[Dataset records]
## BEGIN

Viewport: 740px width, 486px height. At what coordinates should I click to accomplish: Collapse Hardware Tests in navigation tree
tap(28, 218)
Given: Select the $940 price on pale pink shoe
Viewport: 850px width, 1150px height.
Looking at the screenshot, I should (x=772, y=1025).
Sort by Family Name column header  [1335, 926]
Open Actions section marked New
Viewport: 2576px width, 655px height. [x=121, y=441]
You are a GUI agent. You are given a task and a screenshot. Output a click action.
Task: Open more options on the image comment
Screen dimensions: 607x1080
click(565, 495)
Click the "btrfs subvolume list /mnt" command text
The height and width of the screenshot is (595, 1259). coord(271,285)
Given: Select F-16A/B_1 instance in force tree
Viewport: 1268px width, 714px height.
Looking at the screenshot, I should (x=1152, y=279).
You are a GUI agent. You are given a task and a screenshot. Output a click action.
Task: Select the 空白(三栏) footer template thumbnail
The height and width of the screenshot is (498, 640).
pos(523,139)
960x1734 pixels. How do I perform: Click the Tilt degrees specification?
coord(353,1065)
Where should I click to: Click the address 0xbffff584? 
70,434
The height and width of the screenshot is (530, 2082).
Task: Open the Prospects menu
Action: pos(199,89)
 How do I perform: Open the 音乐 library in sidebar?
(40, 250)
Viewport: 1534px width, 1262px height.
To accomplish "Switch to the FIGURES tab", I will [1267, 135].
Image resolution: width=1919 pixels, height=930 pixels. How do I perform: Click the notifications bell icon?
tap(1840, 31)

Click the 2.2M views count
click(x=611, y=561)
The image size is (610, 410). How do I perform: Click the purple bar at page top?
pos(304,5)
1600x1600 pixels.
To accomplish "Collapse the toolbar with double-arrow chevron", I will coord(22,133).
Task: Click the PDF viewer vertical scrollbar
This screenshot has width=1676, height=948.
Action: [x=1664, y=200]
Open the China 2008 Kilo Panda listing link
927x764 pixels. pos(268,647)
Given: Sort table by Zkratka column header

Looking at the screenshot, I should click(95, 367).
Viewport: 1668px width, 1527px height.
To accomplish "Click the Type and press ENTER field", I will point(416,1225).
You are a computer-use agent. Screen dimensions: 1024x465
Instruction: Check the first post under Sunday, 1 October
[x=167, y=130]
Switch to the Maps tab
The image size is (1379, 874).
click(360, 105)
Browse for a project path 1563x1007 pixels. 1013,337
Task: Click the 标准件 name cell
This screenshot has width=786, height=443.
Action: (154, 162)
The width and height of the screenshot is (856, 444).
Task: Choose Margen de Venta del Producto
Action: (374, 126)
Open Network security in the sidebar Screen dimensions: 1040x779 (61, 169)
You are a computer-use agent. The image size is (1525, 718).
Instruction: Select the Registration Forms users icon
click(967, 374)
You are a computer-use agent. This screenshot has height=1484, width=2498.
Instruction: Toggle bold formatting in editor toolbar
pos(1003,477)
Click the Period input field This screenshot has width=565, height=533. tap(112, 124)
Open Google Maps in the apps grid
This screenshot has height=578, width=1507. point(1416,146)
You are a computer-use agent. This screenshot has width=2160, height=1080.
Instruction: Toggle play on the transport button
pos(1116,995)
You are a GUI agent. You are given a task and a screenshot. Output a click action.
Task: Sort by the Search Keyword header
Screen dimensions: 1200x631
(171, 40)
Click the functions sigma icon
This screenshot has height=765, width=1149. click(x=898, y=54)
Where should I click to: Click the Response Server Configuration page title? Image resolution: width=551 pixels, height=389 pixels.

## END

PROBLEM DESCRIPTION:
Copy out the lines of material between the line containing "Open the China 2008 Kilo Panda listing link" and the line containing "Open Network security", inclusive, reproducing them verbatim.

WRITTEN REPLY:
Open the China 2008 Kilo Panda listing link
927x764 pixels. pos(268,647)
Given: Sort table by Zkratka column header

Looking at the screenshot, I should click(95, 367).
Viewport: 1668px width, 1527px height.
To accomplish "Click the Type and press ENTER field", I will point(416,1225).
You are a computer-use agent. Screen dimensions: 1024x465
Instruction: Check the first post under Sunday, 1 October
[x=167, y=130]
Switch to the Maps tab
The image size is (1379, 874).
click(360, 105)
Browse for a project path 1563x1007 pixels. 1013,337
Task: Click the 标准件 name cell
This screenshot has width=786, height=443.
Action: (154, 162)
The width and height of the screenshot is (856, 444).
Task: Choose Margen de Venta del Producto
Action: (374, 126)
Open Network security in the sidebar Screen dimensions: 1040x779 (61, 169)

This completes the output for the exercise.